Limb Movement Index (LMI)
The Limb Movement Index (LMI) quantifies the number of periodic limb movements, such as repetitive leg jerks, that occur per hour of sleep. An elevated LMI may indicate a co-occurring condition like Periodic Limb Movement Disorder (PLMD). This condition also contributes to sleep fragmentation and daytime fatigue.
What Happens After Receiving the Results
Once you understand the metrics in your report, the next step is to schedule a consultation with a sleep specialist. The sleep study report requires professional interpretation that considers your individual symptoms and medical history.

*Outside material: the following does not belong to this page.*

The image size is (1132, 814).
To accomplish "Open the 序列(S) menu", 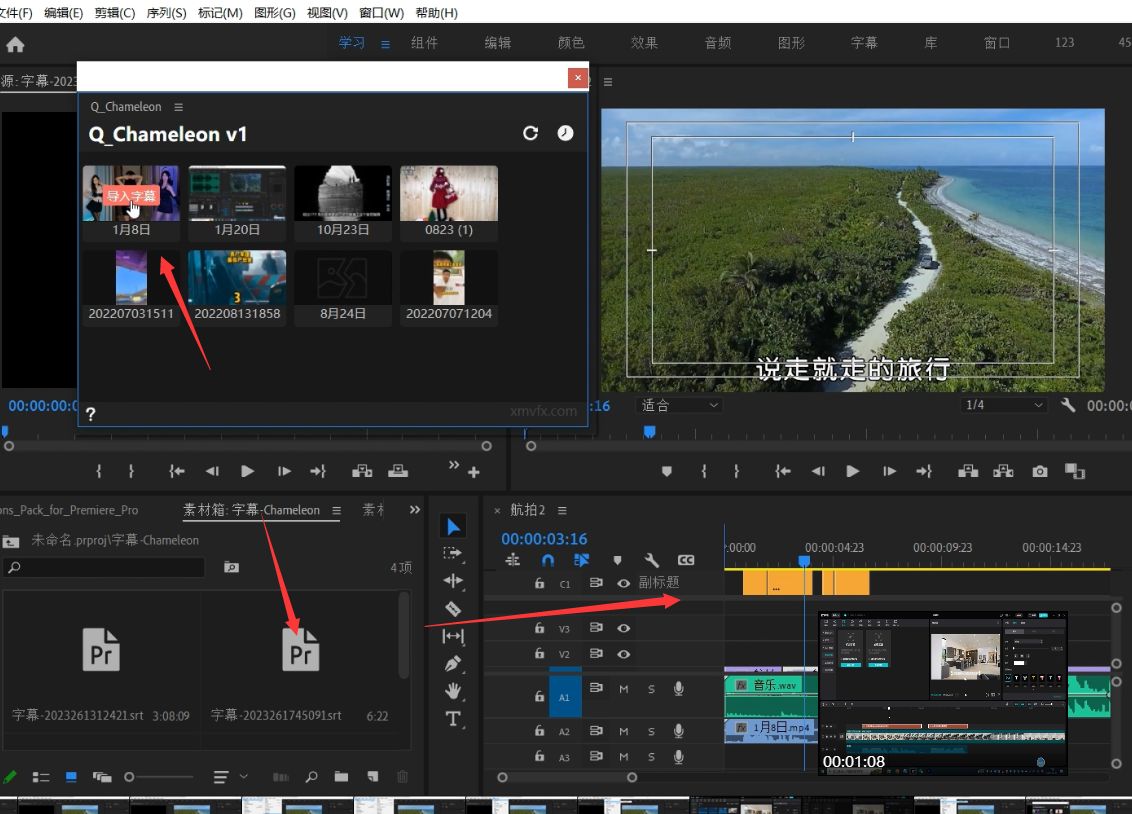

The severity classification based on your AHI, RDI, and ODI scores directly influences the recommended treatment pathway.
Mild sleep apnea might be managed initially with lifestyle modifications, such as weight loss or positional therapy. Moderate or severe sleep apnea often necessitates mechanical support like Continuous Positive Airway Pressure (CPAP) therapy. Other options, including oral appliance therapy or surgical interventions, are considered based on the specific data points. Your specialist uses architectural data, like low sleep efficiency or high LMI, to ensure the treatment plan addresses all factors contributing to poor sleep quality.